PROVIDED PASSAGE
↓↓↓
Part of the suprise in my package from Duck, Duck Soup was a new book. What a treat! I love the smell of new books. I just love new books. Anyway, I have to talk about this book. It is called The Kindness of Strangers. It is a book of essays on, you guessed it, the kindness of strangers specifically while traveling. Being a Navy wife, I have done my fair share of traveling. Since I am reading and enjoying this book, I feel compelled to share my own story of the kindness of a stranger.

In 1995, my husband was transferred to Singapore. For reasons beyond my control, I was not going to be able to transfer with him. He had waited as long as he could, but he had to leave. I was still stuck in the States waiting on passports (which the lovely PSD worker managed to lose, but I didn’t know it yet) and other government nonsense. So my brand new baby and I waited here for all of our paperwork to come through. Six weeks later, I am boarding an airplane to Japan. The flight was 10 hours from Seattle to Japan. I would change planes in Japan and fly another 7 hours to Singapore. The magnitude of this flight did not hit me while I was boarding the plane. I was too busy juggling my baby and saying good-bye to my family. It was 3 hours into the flight when I realized that this was going to be one heck of a ride. I was sitting next to a man who was obviously very uncomfortable with the fact that there was a very young baby in his row. I spent a lot of time standing in the back of the plane chatting with other passengers. Going to the bathroom in a plane with a 4 month old baby was probably one of the most challenging things I had ever done to that date. The flight was uneventful. I arrived in Japan on time and managed to find my gate in Tokyo. How I did that I have no idea. I barely remember it. I was a zombie at this point and I still had another 7 hours on a plane.
↑↑↑
TASK LIST
[1] Answer these questions from the travel story, one per line:
(a) What is the title of the book that came in the package?
(b) In what year was the husband transferred to Singapore?
(c) How old was the baby at the time of the flight?
[2] Name every country, city, or region mentioned in the travel story.
[3] Write the next part of the travel story, picking up right after its final sentence.
The rows that come next have no connection to the travel story.

Saved entries
↓↓↓
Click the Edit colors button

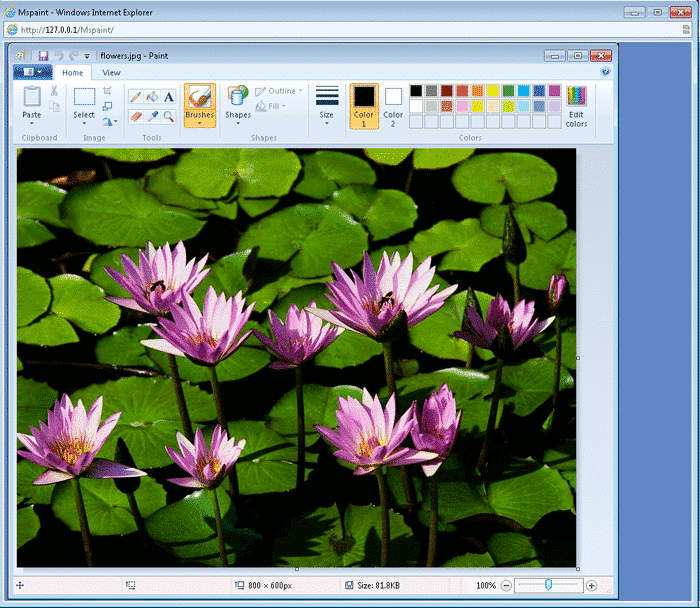pos(576,107)
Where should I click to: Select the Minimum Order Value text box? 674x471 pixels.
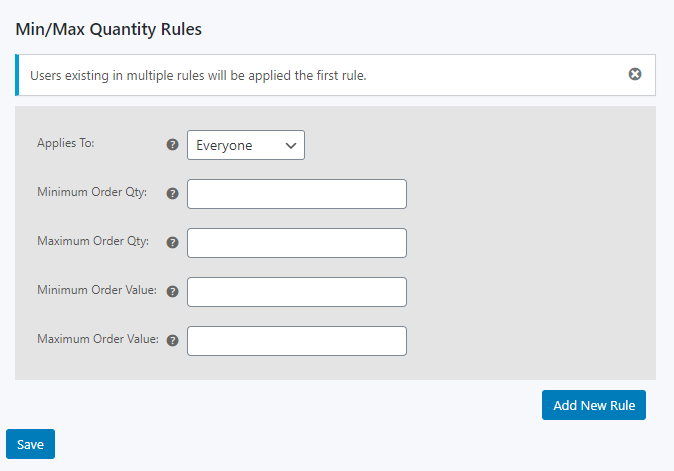297,292
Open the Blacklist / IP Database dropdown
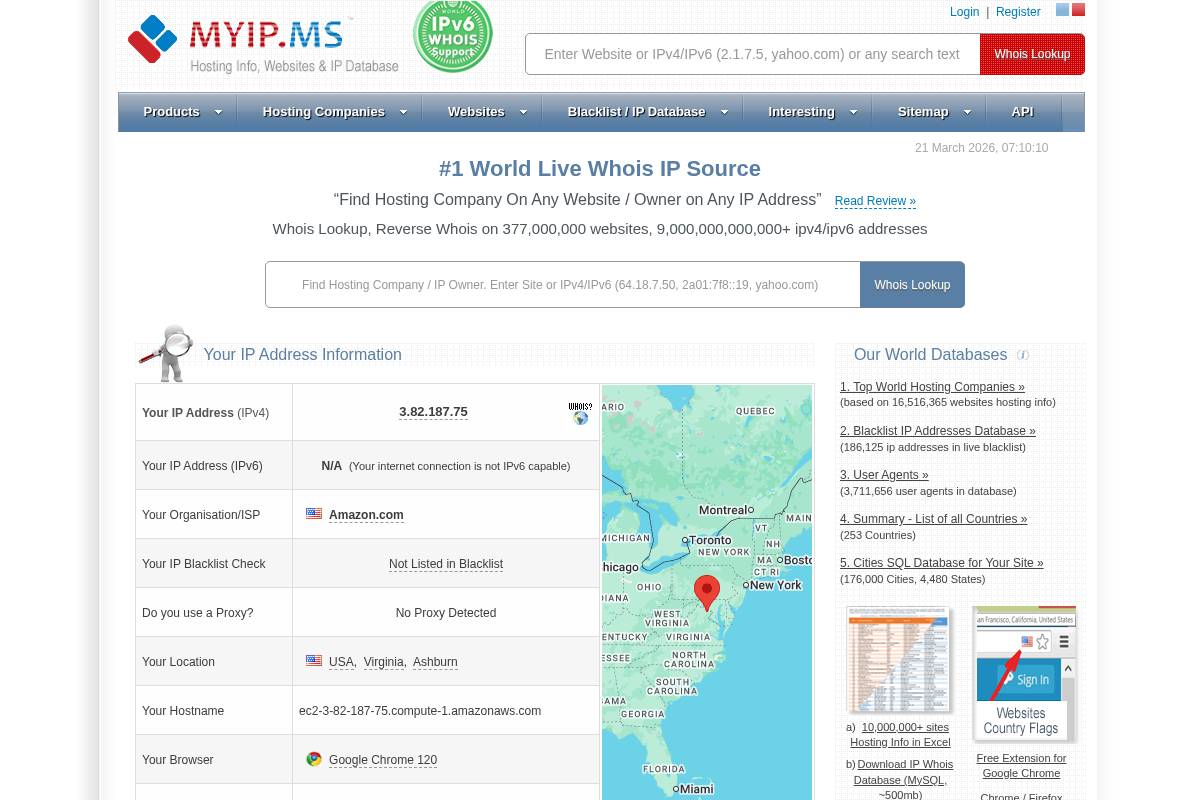Viewport: 1200px width, 800px height. [x=636, y=112]
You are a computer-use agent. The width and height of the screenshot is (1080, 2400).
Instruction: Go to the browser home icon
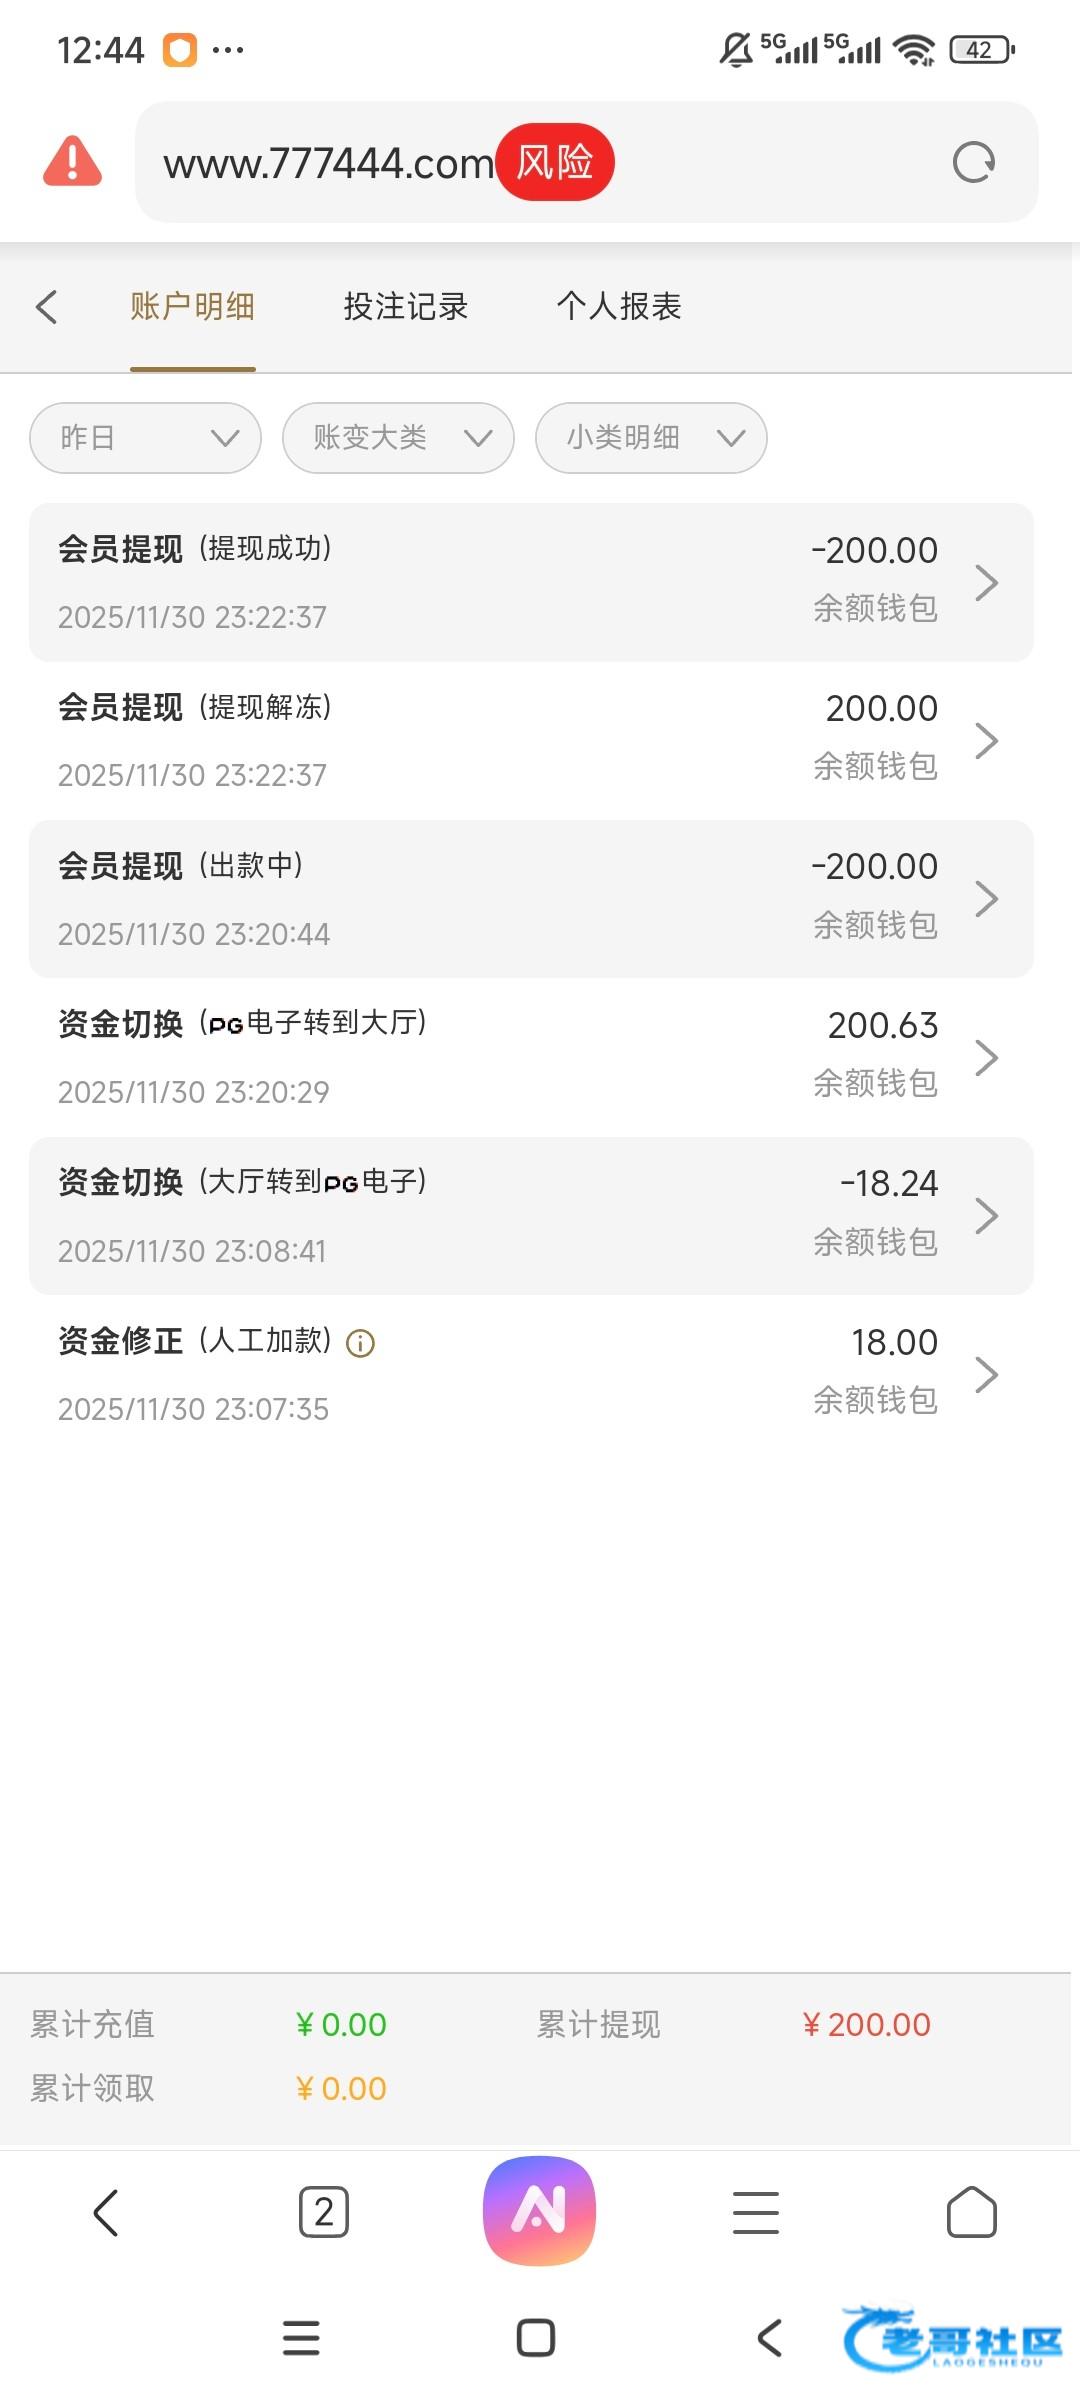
↑↑↑
SOLVED PROBLEMS
[1]
(a) The Kindness of Strangers
(b) 1995
(c) 4 months old

[2] Singapore, the States, Seattle, Japan, Tokyo

[3]
I had to check in at the gate. I remember standing in line dazed and smiling while several people peeked at my baby. I didn’t know it then, but this was going to happen a lot the next 3 years. I stood there in line thinking that my arms were going to fall off. I had my carry-on, a large baby bag, a car seat, and of course, my handsome baby. Next thing I know there is a woman standing next to me and taking my things out of my hands. I look at her confused, but I don’t argue with her. We stood in line together, but we didn’t talk much. She asked me if I was visiting Singapore, but I told her that I would be living there. She smiled and told me that I was going to like it. That was about the extent of our conversation. Finally, we board the plane. She helps me settle in and  disappears to the back of the plane.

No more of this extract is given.